Assessing the physiological responses and shoot growth of potted 'Jen-Ju-Ba' guava (Psidium guajava L.) plants to drought
Guava is an important fruit crop in Taiwan, but is increasingly affected by drought because of global warming. Therefore, we investigated the effects of two water-withholding/recovery cycles on the physiology and shoot growth of 2-year-old potted guava (Psidium guajava 'Jen-Ju-Ba') plants. During the first cycle (days 0-9), leaf water potential (Ψ leaf) and soil moisture decreased to -1.9 MPa (89% relative water content (RWC)) and -55 kPa (40% RWC), respectively, and the temporary wilting point was reached. Furthermore, the plants exhibited a 28-86% reduction in leaf CO2 exchange rate (Pn), chlorophyll fluorescence under light adaptation (ФPSII), stomatal conductance (Gs), transpiration (E), leaf and soil RWC, Ψ leaf, and soil moisture compared with well-watered control plants. However, no difference in shoot growth was recorded. During the second cycle (days 13-19), necrotic leaves appeared when Ψ leaf and soil moisture decreased to -2.9 MPa (81% RWC) and -71 kPa (24% RWC), respectively, and the permanent wilting point was reached.
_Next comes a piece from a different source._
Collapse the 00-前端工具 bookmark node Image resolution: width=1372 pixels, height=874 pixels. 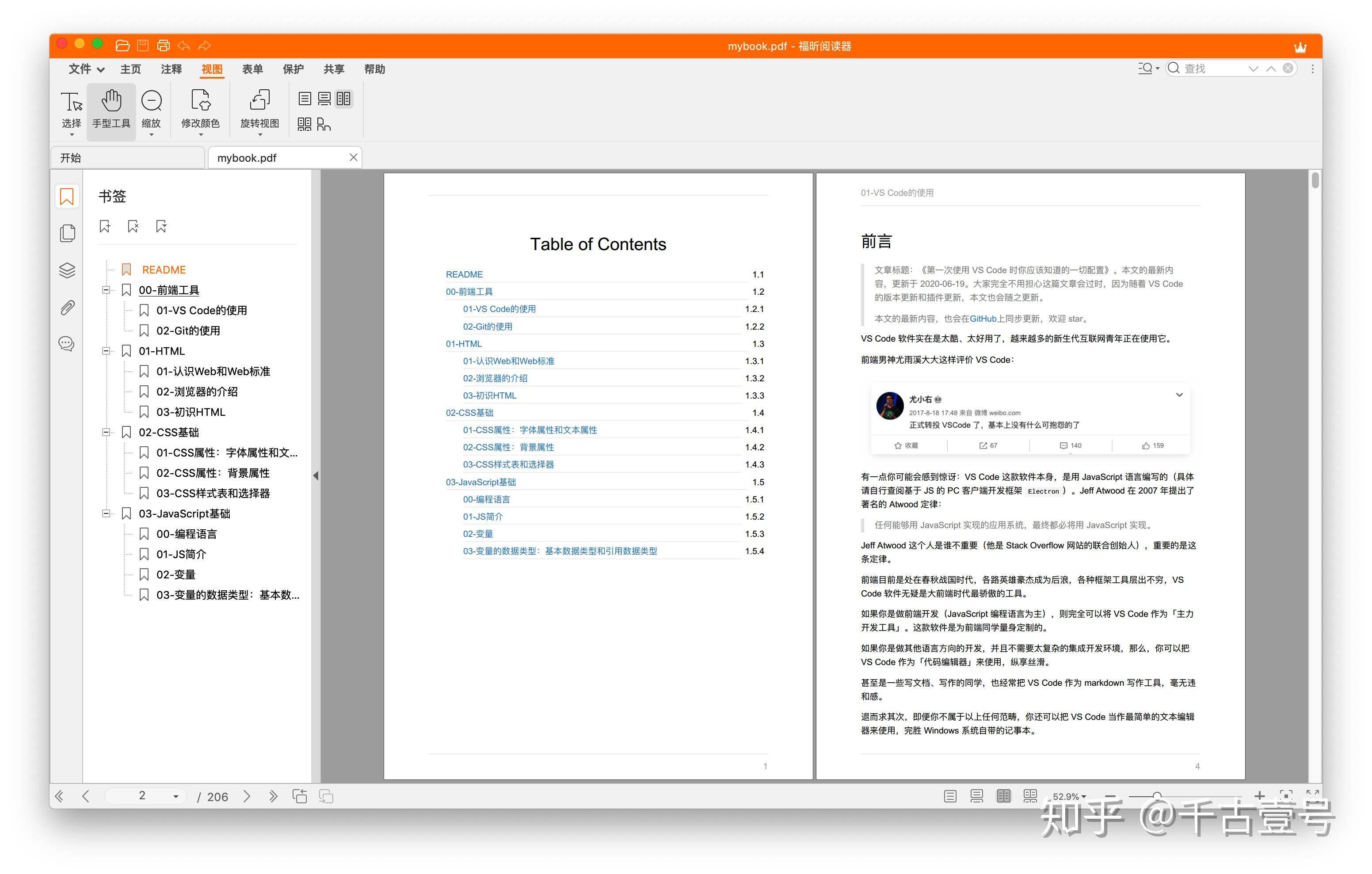[x=106, y=290]
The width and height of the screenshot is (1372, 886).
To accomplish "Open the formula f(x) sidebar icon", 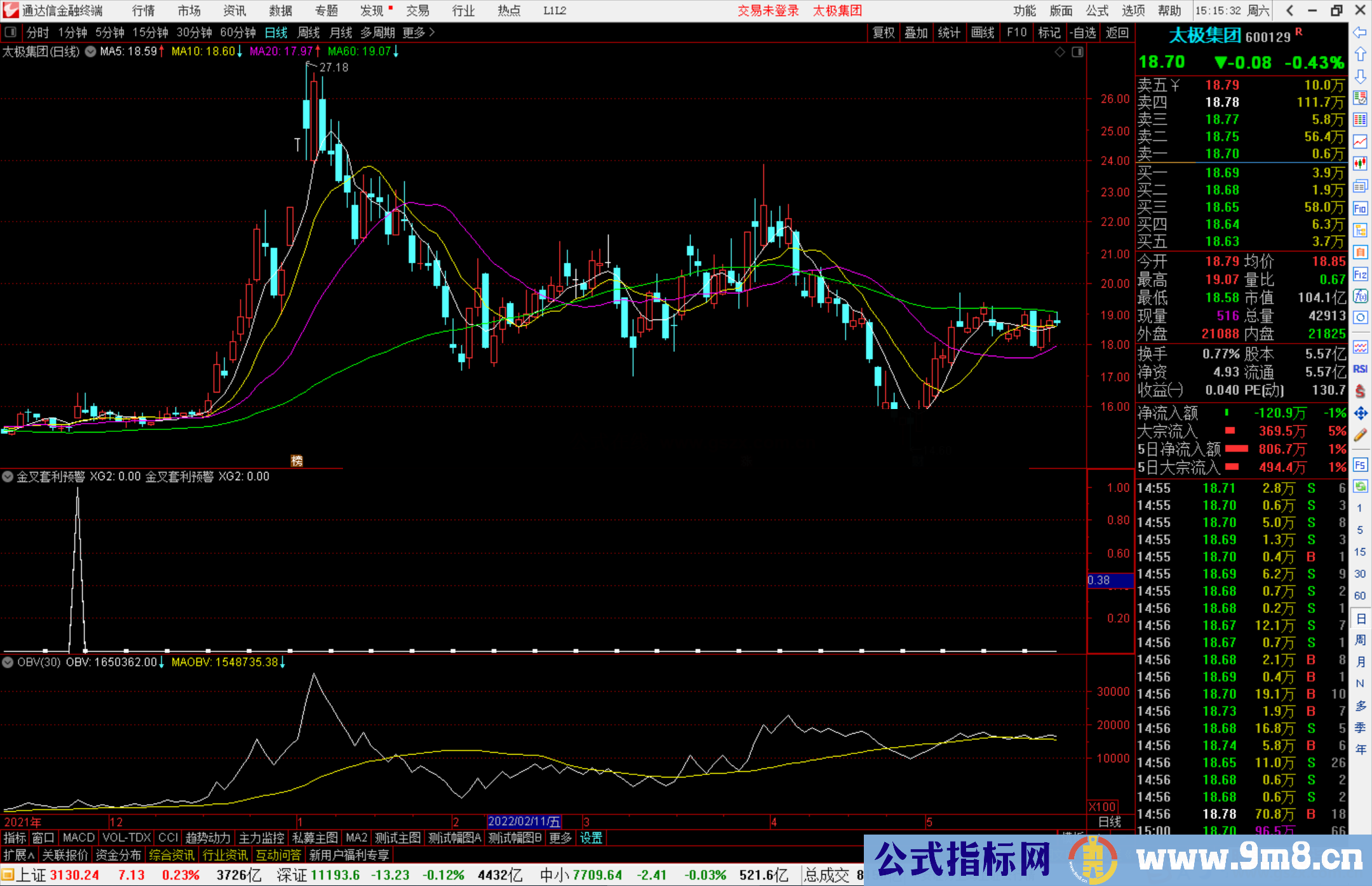I will click(1360, 296).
At this stage, the experimental plants exhibited a 16-89% reduction in the abovementioned parameters compared with well-watered control plants and a 20% reduction in growth and a 210% reduction in the relative growth rate of the shoots, suggesting that reductions in Pn and shoot growth were significantly associated with pronounced drying. These findings indicate that an irrigation regime should be developed to optimize the canopy development of guava trees and that Pn, ФPSII, E, and Gs might serve as useful physiological indices of drought.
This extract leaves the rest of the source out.